Of course, the above assumes you have a vec2 structure and operators for it like this:
struct vec2 {
float x, y;
vec2(float x, float y) : x(x), y(y) {}
};
vec2 operator + (vec2 a, vec2 b) {
return vec2(a.x + b.x, a.y + b.y);
}
vec2 operator - (vec2 a, vec2 b) {
return vec2(a.x - b.x, a.y - b.y);
}
vec2 operator * (float s, vec2 a) {
return vec2(s * a.x, s * a.y);
}
You have a choice between de Casteljau's method, which is to recursively split the control path until you arrive at the point using a linear interpolation, as explained above, or Bezier's method which is to blend the control points.
Bezier's method is
p = (1-t)^3 *P0 + 3*t*(1-t)^2*P1 + 3*t^2*(1-t)*P2 + t^3*P3
for cubics and
p = (1-t)^2 *P0 + 2*(1-t)*t*P1 + t*t*P2
for quadratics.
t is usually on 0-1 but that's not an essential - in fact the curves extend to infinity. P0, P1, etc are the control points. The curve goes through the two end points but not usually through the other points.
Did you use a C# library earlier?
In C++, no standard library function for Bezier curves is available (yet). You can of course roll your own (CodeProject sample) or look for a math library.
This blogpost explains the idea nicely but in Actionscript. Translation should not be much of a problem.
To get an individual point (x, y) along a cubic curve at a given percent of travel (t), with given control points (x1, y1), (x2, y2), (x3, y3), and (x4, y4) I expanded De Casteljau’s algorithm and rearranged the equation to minimize exponents:
//Generalized code, not C++
variables passed to function: t, x1, y1, x2, y2, x3, y3, x4, y4
variables declared in function: t2, t3, x, y
t2 = t * t
t3 = t * t * t
x = t3*x4 + (3*t2 - 3*t3)*x3 + (3*t3 - 6*t2 + 3*t)*x2 + (3*t2 - t3 - 3*t + 1)*x1
y = t3*y4 + (3*t2 - 3*t3)*y3 + (3*t3 - 6*t2 + 3*t)*y2 + (3*t2 - t3 - 3*t + 1)*y1
(t) is a decimal value between 0 and 1 (0 <= t <= 1) that represents percent of travel along the curve.

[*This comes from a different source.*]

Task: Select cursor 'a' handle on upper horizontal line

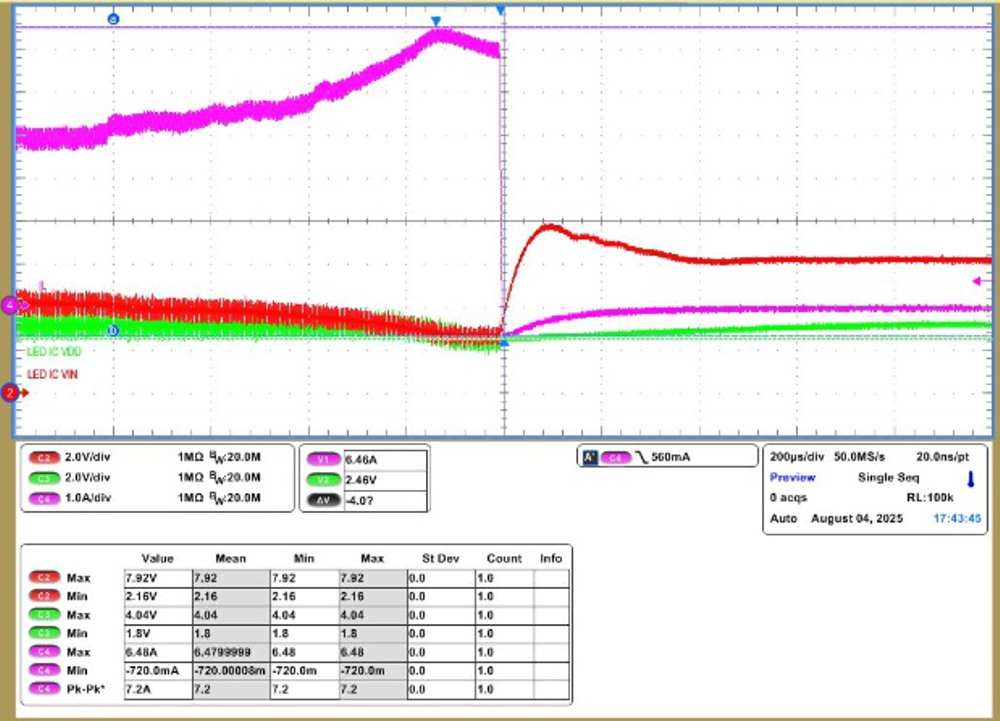Action: (x=113, y=19)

The formula is the same for x and y, and you can write a function that takes a generic set of 4 control points or group the coefficients together:
t2 = t * t
t3 = t * t * t
A = (3*t2 - 3*t3)
B = (3*t3 - 6*t2 + 3*t)
C = (3*t2 - t3 - 3*t + 1)
x = t3*x4 + A*x3 + B*x2 + C*x1
y = t3*y4 + A*y3 + B*y2 + C*y1
For quadratic functions, a similar approach yields:
t2 = t * t
A = (2*t - 2*t2)
B = (t2 - 2*t + 1)
x = t2*x3 + A*x2 + B*x1
y = t2*y3 + A*y2 + B*y1
If you just want to display a Bezier curve, you can use something like PolyBezier for Windows.
If you want to implement the routine yourself, you can find linear interpolation code all over the Intarnetz.
I believe the Boost libraries have support for this. Linear interpolation, not Beziers specifically. Don't quote me on this, however.
I made an implementation based on this example https://stackoverflow.com/a/11435243/15484522 but for any amount of path points
void bezier(int [] arr, int size, int amount) {
int a[] = new int[size * 2];
for (int i = 0; i < amount; i++) {
for (int j = 0; j < size * 2; j++) a[j] = arr[j];
for (int j = (size - 1) * 2 - 1; j > 0; j -= 2)
for (int k = 0; k <= j; k++)
a[k] = a[k] + ((a[k+2] - a[k]) * i) / amount;
circle(a[0], a[1], 3); // draw a circle, in Processing
}
}
Where arr is array of points {x1, y1, x2, y2, x3, y3... xn, yn}, size is amount of points (twice smaller than array size), and amount is number of output points.
For optimal calculations you can use 2^n amount and bit shift:
void bezier(int [] arr, int size, int dense) {
int a[] = new int[size * 2];
for (int i = 0; i < (1 << dense); i++) {
for (int j = 0; j < size * 2; j++) a[j] = arr[j];
for (int j = (size - 1) * 2 - 1; j > 0; j -= 2)
for (int k = 0; k <= j; k++)
a[k] = a[k] + (((a[k+2] - a[k]) * i) >> dense);
circle(a[0], a[1], 3); // draw a circle, in Processing
}
}
This implementation on github shows how to calculate a simple cubic bezier, with normal and tangent values for values of 't' from 0->1.
It is a direct transposition of the formulas at wikipedia.